By the end of March, sales activity had fallen 11 percent compared to last year. This is 37 percent lower than long-term averages. The drop in sales pushed March levels to the lowest recorded since 1995.
"The impact on the housing market will likely persist over the next several quarters," said Lurie. "However, measures put in place by the government to help support homeowners through this time of job and income loss will help prevent more significant impacts in the housing market."
New listings waned by 19 percent this month. This decline in new listings in comparison to sales prompted supply levels to ease and helped avert a more considerable increase in oversupply. Months of supply overall persist with just under five months, comparable to levels reported last year.
Due to oversupply in the market, prices were forecasted to ease this year. The citywide benchmark price for March was $417,400, almost one percent less than levels last year. The decrease in both new listings and sales should assist in averting significant market price declines.

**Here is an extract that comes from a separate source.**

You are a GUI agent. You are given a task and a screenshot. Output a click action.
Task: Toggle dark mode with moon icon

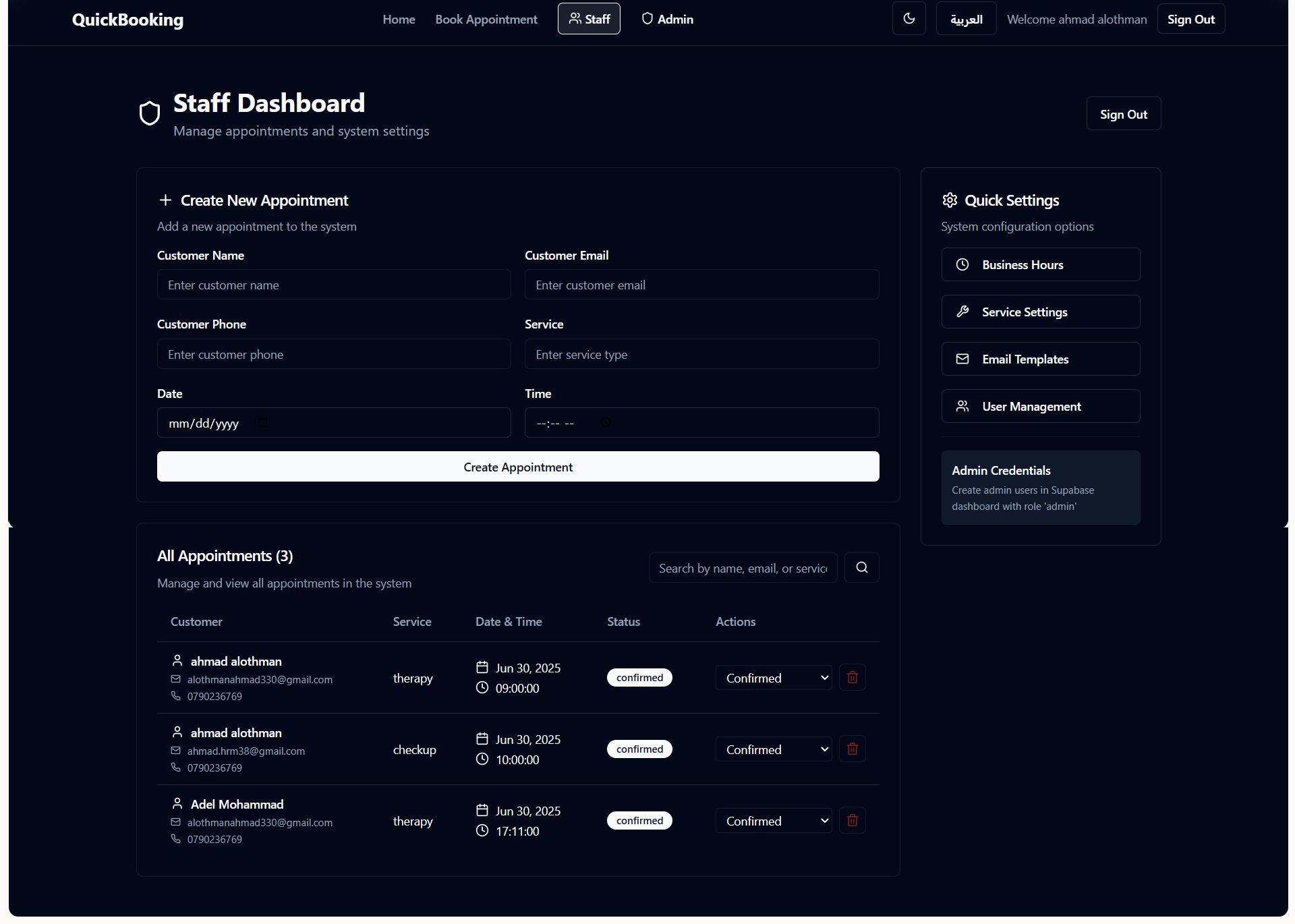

Price declines, however, likely will be higher than initially anticipated due to the impact of the pandemic and energy sector crisis.
HOUSING MARKET FACTS
- Sales for detached eased by 15 percent the month, prompted by pullbacks in all zones except for the North, which remained level in comparison to last year.
- A decrease in sales was matched with a more significant decline in new listings, causing inventories to drop by 17 percent and holding the months of supply slightly lower than levels last year.

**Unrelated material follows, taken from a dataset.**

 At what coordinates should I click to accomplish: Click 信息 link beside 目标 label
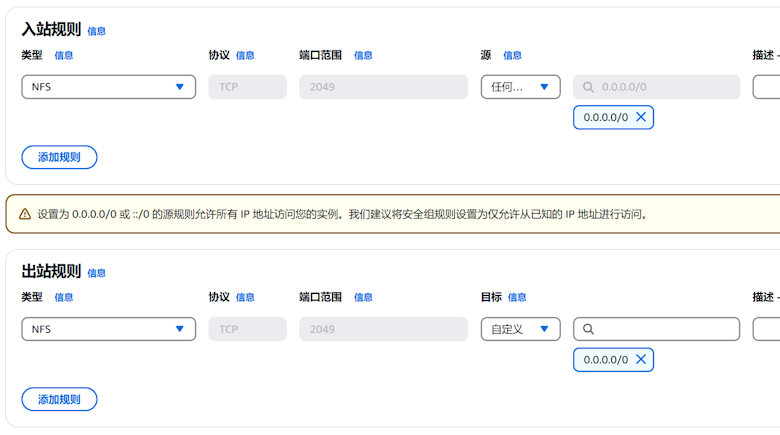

- Detached benchmark prices have remained relatively consistent in comparison to last year at $480,800. This month's price declines continue to be the highest for the City Centre, North East, and West zone.
- Citywide apartment sales for March were 217, which was the only category to report gains year-over-year. Most of the benefit was due to growing sales in the North West, South, and South East zones.
- New listings eased this month, serving to support a modest decline in levels of inventory.
- There is continued downward pressure on prices due to persistent oversupply. Citywide benchmark price for March eased by more than two percent in comparison to last year for a result of $243,700.
- Row and semi-detached sales both decreased this month in comparison to last year. Similar to different property types, new listings reduced signifcantly.
- Eased new listings supported a reduction in inventory levels for both property types, although it was not enough to avert an increase in the months of supply.
- This segment, however, was oversupplied before the recent changes affecting prices. Prices persisted almost one percent less than levels last year as of March for both row and semi-detached properties.
REGIONAL MARKET FACTS
- Airdrie, similar to numerous other areas, saw a decrease in sales activity, as well as a decline in inventory and new listings. Supply and demand reductions helped limit any notable changes to the months of supply.
- While the full impact of the COVID-19 crisis has not yet played out in the housing market, March prices remained similar to levels last year.
- New listings and sales both declined this month in comparison to last year, which caused inventories to drop to the lowest levels observed in five years. Cochrane, similar to many other markets, remains oversupplied with easing prices.
- The Benchmark price for March was $398,700, which is almost two percent less than the prior year.
- Flat sales and a decline in new listings this month, which is a shift in trend. Declines in new listings were sufficient enough to cause a significant reduction in supply levels with months of supply falling below five months.
- On a monthly basis, prices are trending down. But remain comparable to levels last year, with a benchmark price in March of $405,000.